Legal basis of processing:

Some data protection laws, such as the General Data Protection Regulation (“GDPR”), require that that processing of personal information shall be relied on legal bases for the collection and processing. If you are located in a jurisdiction where data protection laws acknowledges or requires “consent” as the primary or most suitable legal basis for processing personal information — as outlined in this Privacy Statement — your agreement or continued use of the Services and the Site, along with your acceptance of our Terms and this Privacy Statement will constitute your consent to the collection and processing purposes described in this Privacy Statement. This applies whether the requirement for consent as a legal basis is general, based on the types of personal data you choose to provide through the Services, or due to the nature of the processing itself.

If at any point you wish to withdraw your consent, you can do so by contacting us at [email protected] (see further details in chapter “Your Rights” below).

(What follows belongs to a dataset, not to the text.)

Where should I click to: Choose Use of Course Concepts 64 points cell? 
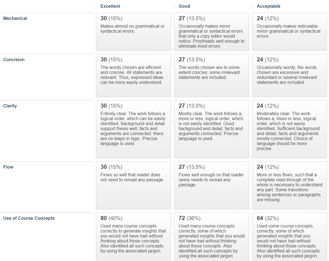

Otherwise, and if you reside in one of the European Union (EU) or European Economic Area (EEA) countries, United Kingdom (UK) or Switzerland, we use your Personal Information for the purposes set out above where:

  1. Our use of your Personal Information is necessary to perform a contract or to take steps to enter into a contract with you (e.g. to provide you with      our Services, to provide you with our customer assistance and technical support, and to consider your job applications when you apply to Copyleaks);
  2. Our use of your Personal Information is necessary to comply with a relevant legal or regulatory obligation that we have; or
  3. Our use of your Personal Information is necessary to support our legitimate interests and business purposes (for example, to maintain and improve our Services and the effectiveness of Copyleaks by identifying technical issues; troubleshooting or security purposes; anonymous personal information for internal operations and improvements of Services) provided it is conducted in a way that is proportionate and that respects your privacy rights.
  4. With your freely given consent (e.g., to send you promotional communications)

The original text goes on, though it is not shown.